CONTEMPLAR LA NATURALEZA DE NUESTRA MENTE - 2




Desde luego, no es fácil, pero la experiencia demuestra que es posible. He conocido a muchas personas que practican la meditación que padecían enfermedades terminales especialmente dolorosas y que, utilizando este método, parecían bastante serenos y relativamente poco afectados por el dolor. Mi añorado amigo Francisco Varela, famoso investigador en ciencias cognitivas que practicaba la meditación budista, me contó, cuando mantuvimos una larga conversación unas semanas antes de que muriera como consecuencia de un cáncer generalizado, que conseguía permanecer casi todo el tiempo en “presencia despierta”. En tales condiciones, el dolor físico le parecía muy lejano y no le impedía conservar la paz interior. Por lo demás, necesitaba dosis muy pequeñas de analgésicos. Su esposa, Amy, me dijo que había conservado la lucidez y esa serenidad contemplativa hasta que exhaló el último suspiro.

Durante un congreso sobre el sufrimiento en el que participé, algunos asistentes negaban con vehemencia que se pudiera preservar una forma de serenidad en el sufrimiento físico y en condiciones abominables como la  tortura. Yo relaté los testimonios de varias personas a las que he conocido a fondo y que han soportado pruebas físicas apenas concebibles. Entre ellas, Ani Patchen, princesa, monja y resistente tibetana, a quien, al principio de sus veintiún años de encarcelamiento, mantuvieron nueve meses en una oscuridad total.

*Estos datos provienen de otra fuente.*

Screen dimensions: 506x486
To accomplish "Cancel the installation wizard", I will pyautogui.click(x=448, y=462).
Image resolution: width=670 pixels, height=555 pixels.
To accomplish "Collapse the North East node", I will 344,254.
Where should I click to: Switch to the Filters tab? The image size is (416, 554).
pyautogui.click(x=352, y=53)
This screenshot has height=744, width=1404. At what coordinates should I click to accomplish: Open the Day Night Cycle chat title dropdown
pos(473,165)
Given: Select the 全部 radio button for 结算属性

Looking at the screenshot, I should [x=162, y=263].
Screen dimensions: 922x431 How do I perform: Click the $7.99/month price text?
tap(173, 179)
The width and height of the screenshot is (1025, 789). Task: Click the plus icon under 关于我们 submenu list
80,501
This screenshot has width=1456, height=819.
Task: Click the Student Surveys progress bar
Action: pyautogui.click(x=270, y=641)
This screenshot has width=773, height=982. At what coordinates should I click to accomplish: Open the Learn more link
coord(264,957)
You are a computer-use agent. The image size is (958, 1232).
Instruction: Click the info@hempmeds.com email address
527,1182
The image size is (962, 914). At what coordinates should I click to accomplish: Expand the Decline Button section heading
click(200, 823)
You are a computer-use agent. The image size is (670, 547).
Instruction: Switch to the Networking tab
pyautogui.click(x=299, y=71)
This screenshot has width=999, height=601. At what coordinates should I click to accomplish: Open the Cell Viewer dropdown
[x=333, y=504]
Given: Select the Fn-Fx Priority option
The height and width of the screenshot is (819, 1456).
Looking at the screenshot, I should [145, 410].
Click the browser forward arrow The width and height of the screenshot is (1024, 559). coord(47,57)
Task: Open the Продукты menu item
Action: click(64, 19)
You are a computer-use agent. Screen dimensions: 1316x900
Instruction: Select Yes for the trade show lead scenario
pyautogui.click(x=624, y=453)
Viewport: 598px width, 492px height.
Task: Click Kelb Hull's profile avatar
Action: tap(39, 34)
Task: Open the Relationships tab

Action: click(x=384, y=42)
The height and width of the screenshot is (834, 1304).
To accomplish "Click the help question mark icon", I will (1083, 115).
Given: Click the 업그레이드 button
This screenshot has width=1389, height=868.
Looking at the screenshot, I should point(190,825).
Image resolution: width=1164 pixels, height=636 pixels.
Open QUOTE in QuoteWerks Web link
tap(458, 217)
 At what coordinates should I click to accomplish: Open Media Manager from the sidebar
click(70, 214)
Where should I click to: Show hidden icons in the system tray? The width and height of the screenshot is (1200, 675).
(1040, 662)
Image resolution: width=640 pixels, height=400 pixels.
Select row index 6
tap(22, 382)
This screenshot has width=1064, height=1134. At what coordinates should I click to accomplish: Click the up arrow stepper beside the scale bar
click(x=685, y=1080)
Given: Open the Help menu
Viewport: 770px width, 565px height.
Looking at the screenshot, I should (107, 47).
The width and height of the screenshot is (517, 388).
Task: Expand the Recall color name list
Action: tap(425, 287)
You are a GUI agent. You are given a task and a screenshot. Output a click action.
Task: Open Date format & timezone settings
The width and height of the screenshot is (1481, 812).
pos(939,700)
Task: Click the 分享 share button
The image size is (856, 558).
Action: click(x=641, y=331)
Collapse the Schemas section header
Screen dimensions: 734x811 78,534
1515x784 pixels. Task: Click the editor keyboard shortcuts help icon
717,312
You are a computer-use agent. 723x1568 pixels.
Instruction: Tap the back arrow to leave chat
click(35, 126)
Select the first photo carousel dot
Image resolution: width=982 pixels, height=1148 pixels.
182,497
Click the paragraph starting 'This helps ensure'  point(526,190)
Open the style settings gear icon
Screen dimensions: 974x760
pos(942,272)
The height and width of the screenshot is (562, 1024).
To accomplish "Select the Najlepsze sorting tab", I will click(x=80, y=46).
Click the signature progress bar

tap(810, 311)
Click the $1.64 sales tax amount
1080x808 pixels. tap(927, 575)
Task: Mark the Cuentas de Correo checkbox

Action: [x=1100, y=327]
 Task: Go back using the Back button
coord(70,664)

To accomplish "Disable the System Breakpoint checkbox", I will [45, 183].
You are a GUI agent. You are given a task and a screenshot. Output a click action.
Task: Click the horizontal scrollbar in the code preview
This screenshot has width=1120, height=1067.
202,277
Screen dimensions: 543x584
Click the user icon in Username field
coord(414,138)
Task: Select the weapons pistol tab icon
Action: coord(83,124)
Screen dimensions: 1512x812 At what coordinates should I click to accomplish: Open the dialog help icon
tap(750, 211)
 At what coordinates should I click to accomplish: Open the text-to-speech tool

Tan sólo el canto de los pájaros que oía desde la celda le permitía distinguir el día de la noche. Citemos también el ejemplo de Tendzin Tcheudrak, el médico del Dalai Lama, y el de Palden Gyatso. Ambos sufrieron horribles torturas y pasaron muchos años en las prisiones y los campos de trabajo forzado chinos. Y esas personas afirman que, si bien no eran “felices” en el sentido en el que nosotros entendemos habitualmente esta palabra, habían sido capaces de preservar sukha, ese estado que nos une a la naturaleza de la mente y a una correcta comprensión de las cosas y los seres. A Tendzin Tcheudrak, los chinos primero lo enviaron, junto a un centenar de compañeros, a un campo de trabajos forzados  en el noreste del Tibet. Sólo sobrevivieron cinco prisioneros, uno de los cuales era él mismo. Después lo trasladaron de un campo a otro durante veinte años, y en repetidas ocasiones creyó que iba a morir de hambre o a causa de los malos tratos que le infligían. Un psiquiatra especializado en estrés postraumático, que mantuvo una conversación con Tendzin Tcheudrak, se quedó asombrado de que hubiera superado esa prueba sin presentar ningún indicio del síndrome postraumático; no estaba amargado, no demostraba resentimiento alguno, manifestaba una amabilidad serena y no tenía ninguno de los problemas psicológicos habituales (angustia, pesadillas, etc.). Tendzin Tcheudrak y Palden Gyatso han declarado que, aunque a veces habían sentido odio hacia sus torturadores, siempre habían reanudado la meditación sobre la paz interior y la compasión. La meditación era lo que había preservado su deseo de vivir y los había salvado.